> Task: From the first line of the data below through the line holding "Given: Click into the Token Address field", write out each line exactly as it stands.

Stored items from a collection
• • • •

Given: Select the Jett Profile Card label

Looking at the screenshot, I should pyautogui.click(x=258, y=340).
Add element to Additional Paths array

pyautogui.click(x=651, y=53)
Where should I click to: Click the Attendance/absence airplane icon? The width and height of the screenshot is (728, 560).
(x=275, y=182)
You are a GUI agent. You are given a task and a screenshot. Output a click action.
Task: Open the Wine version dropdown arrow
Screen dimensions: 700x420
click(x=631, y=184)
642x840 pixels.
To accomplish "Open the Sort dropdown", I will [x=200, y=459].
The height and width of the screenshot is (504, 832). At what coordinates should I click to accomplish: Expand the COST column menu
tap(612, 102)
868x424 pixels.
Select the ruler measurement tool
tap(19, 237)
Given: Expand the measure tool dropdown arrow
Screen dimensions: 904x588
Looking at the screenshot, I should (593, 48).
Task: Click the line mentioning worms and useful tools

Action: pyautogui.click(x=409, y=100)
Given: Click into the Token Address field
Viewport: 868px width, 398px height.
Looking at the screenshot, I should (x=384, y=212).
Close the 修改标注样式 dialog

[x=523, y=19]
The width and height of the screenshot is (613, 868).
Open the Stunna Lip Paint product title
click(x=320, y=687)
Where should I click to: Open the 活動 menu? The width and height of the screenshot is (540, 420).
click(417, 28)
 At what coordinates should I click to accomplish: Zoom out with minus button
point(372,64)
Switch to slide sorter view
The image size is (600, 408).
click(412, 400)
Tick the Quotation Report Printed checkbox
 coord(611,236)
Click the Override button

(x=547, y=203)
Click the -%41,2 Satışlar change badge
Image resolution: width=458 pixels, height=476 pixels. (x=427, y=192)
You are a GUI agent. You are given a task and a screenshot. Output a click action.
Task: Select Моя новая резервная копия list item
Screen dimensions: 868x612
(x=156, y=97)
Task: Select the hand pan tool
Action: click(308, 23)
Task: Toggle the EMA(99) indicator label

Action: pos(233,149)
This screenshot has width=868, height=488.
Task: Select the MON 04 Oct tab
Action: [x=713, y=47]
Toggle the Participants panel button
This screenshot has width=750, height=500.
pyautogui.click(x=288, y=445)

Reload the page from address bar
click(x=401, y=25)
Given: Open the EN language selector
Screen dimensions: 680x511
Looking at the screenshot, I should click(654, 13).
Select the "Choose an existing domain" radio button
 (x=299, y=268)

• • • •

> Written answer:
Given: Select the Jett Profile Card label

Looking at the screenshot, I should pyautogui.click(x=258, y=340).
Add element to Additional Paths array

pyautogui.click(x=651, y=53)
Where should I click to: Click the Attendance/absence airplane icon? The width and height of the screenshot is (728, 560).
(x=275, y=182)
You are a GUI agent. You are given a task and a screenshot. Output a click action.
Task: Open the Wine version dropdown arrow
Screen dimensions: 700x420
click(x=631, y=184)
642x840 pixels.
To accomplish "Open the Sort dropdown", I will [x=200, y=459].
The height and width of the screenshot is (504, 832). At what coordinates should I click to accomplish: Expand the COST column menu
tap(612, 102)
868x424 pixels.
Select the ruler measurement tool
tap(19, 237)
Given: Expand the measure tool dropdown arrow
Screen dimensions: 904x588
Looking at the screenshot, I should (593, 48).
Task: Click the line mentioning worms and useful tools

Action: pyautogui.click(x=409, y=100)
Given: Click into the Token Address field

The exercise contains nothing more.